The scheme will receive $1.4m (€1m) in support from Germany’s Federal Ministry for Economic Cooperation and Development (BMZ) over the next two years and will also receive support from the Goethe Institut in Nairobi. In addition, the Filmstiftung NRW has awarded $136,137 (€100,000) towards the production costs the next film, which will be shot this autumn.
Guy and Siobhain “Ginger” Wilson’s Nairobi-based production house Ginger Ink, which was a co-producer of Soul Boy, will serve as the local partner for FilmAfrica!
Speaking to ScreenDaily, Tykwer said: “This year’s project will be more structured than the pilot project of Soul Boy. There will be a series of workshops over a number of months before the actual shoot, and we will have 10-15 participants in six or seven department workshops. Out of a total of 60-100 people, we will then generate the crew which will be trained before we actually start shooting the movie. On Soul Boy, the film was the workshop. Therefore, we will know better what the particular skills and knowledge are of the individual people.”

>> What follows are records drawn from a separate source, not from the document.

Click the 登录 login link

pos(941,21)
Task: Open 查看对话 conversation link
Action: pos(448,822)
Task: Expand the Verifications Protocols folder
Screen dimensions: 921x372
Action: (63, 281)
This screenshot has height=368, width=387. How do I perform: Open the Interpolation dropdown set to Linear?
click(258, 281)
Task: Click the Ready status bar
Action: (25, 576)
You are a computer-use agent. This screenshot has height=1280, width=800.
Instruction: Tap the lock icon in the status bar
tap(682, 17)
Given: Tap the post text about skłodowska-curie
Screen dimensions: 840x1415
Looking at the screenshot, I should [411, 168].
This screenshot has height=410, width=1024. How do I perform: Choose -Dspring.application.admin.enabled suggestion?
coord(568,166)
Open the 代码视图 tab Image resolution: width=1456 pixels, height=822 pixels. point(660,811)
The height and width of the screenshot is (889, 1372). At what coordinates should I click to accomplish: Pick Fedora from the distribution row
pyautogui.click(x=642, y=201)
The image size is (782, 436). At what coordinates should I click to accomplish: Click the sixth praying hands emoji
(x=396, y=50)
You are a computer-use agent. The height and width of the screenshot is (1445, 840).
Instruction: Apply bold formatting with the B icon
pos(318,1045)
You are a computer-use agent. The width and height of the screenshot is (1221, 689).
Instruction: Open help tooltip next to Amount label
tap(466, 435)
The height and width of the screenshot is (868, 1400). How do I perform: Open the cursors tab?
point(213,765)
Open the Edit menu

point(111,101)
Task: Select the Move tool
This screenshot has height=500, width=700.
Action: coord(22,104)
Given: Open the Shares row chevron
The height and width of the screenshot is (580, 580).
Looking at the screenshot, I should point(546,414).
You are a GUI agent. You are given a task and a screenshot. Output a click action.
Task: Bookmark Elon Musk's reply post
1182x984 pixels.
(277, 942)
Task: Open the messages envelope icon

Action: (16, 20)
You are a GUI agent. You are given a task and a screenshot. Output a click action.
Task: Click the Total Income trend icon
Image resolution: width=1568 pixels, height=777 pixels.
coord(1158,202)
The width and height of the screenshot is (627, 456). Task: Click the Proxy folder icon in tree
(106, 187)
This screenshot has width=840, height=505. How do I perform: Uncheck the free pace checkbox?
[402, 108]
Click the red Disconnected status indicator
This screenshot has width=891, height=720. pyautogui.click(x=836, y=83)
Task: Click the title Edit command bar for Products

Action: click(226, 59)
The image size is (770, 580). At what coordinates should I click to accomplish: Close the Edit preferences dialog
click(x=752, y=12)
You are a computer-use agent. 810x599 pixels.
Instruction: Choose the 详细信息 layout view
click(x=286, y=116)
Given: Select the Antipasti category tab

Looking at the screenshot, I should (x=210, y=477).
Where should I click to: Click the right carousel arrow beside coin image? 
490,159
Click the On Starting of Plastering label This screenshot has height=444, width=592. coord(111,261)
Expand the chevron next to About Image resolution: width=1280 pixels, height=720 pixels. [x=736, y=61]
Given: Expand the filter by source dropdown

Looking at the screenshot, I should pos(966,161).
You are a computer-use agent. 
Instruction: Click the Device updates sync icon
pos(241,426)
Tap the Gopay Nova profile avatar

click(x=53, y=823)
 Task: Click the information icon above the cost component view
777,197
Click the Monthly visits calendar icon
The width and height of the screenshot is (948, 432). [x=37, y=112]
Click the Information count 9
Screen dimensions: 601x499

Tykwer added some of the participants in the workshops may come from other East African countries such as Sudan or Ethiopia, but the focus will remain on Kenya.
Screenwriting workshops have been already been held in preparation for the next film project, with more than 35 screenplays having been involved and developed. “Out of these, ten major candidates are in the running, and we will then come down to three or four after the other training workshops in the summer. The final choice of screenplay should then be made with the director who is chosen from the workshops,” Tykwer said.
Meanwhile, Film!Africa plans to continue the collaboration with German camera manufacturer and distributor ARRI, which provided equipment and post-production facilities to Soul Boy, and Tykwer suggested that the second film might be able to use ARRI’s new “Blue” digital camera.
Soul Boy had its world premiere at the Rotterdam and Gothenberg International Film Festivals before being screened as a Generation Special presentation at the Berlinale last weekend. The film will be shown to the local Kenyan cast and crew in the Nairobi district of Kibera - where Soul Boy is set - on March 4.